Please give back exactly the line with "Viewport: 1024px width, 855px height." and each line after it through the end of the material, leaving out the pictures.

------------------------------------------------------------

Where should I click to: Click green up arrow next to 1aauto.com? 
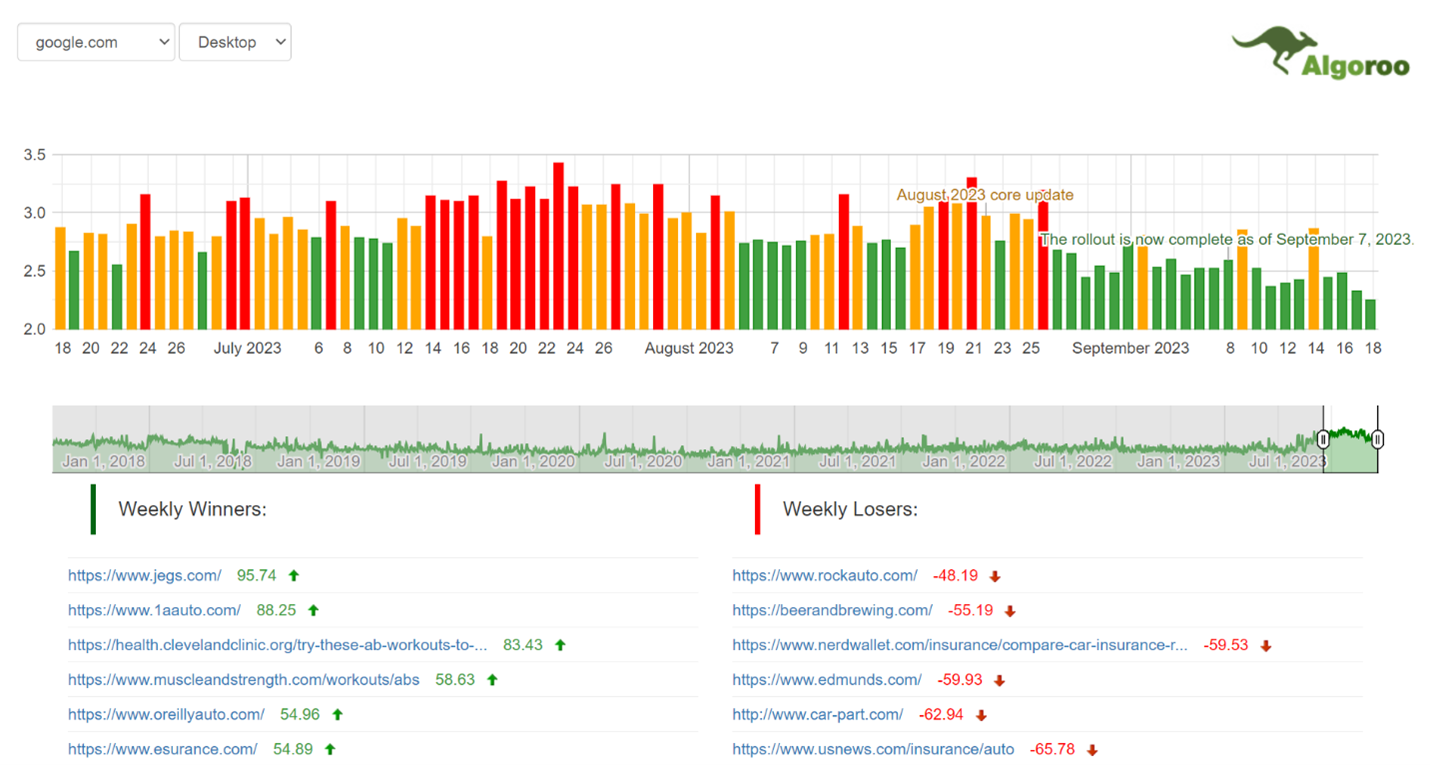[x=314, y=610]
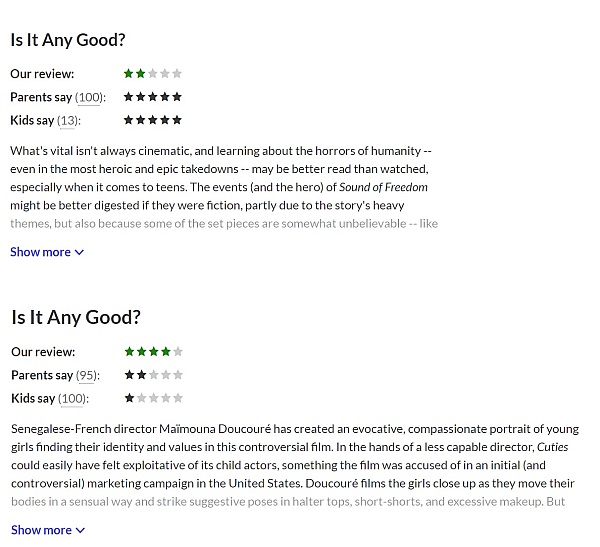Screen dimensions: 600x547
Task: Click the first Is It Any Good heading
Action: [x=68, y=40]
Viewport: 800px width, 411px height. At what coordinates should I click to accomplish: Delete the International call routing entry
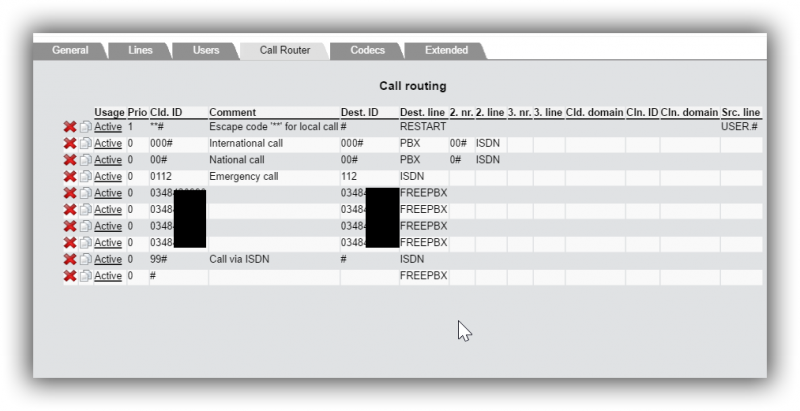[70, 144]
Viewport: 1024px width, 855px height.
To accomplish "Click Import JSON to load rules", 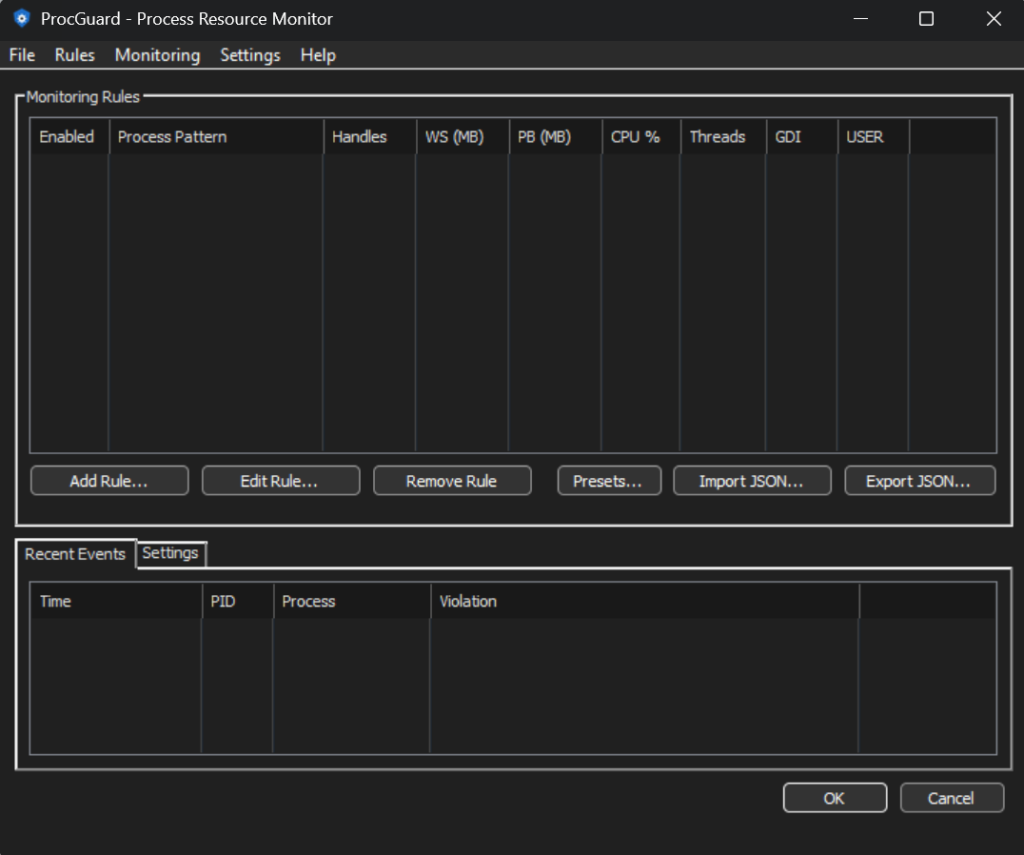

------------------------------------------------------------

▶ EXERCISE SOLUTION:
Viewport: 1024px width, 855px height.
To accomplish "Click Import JSON to load rules", 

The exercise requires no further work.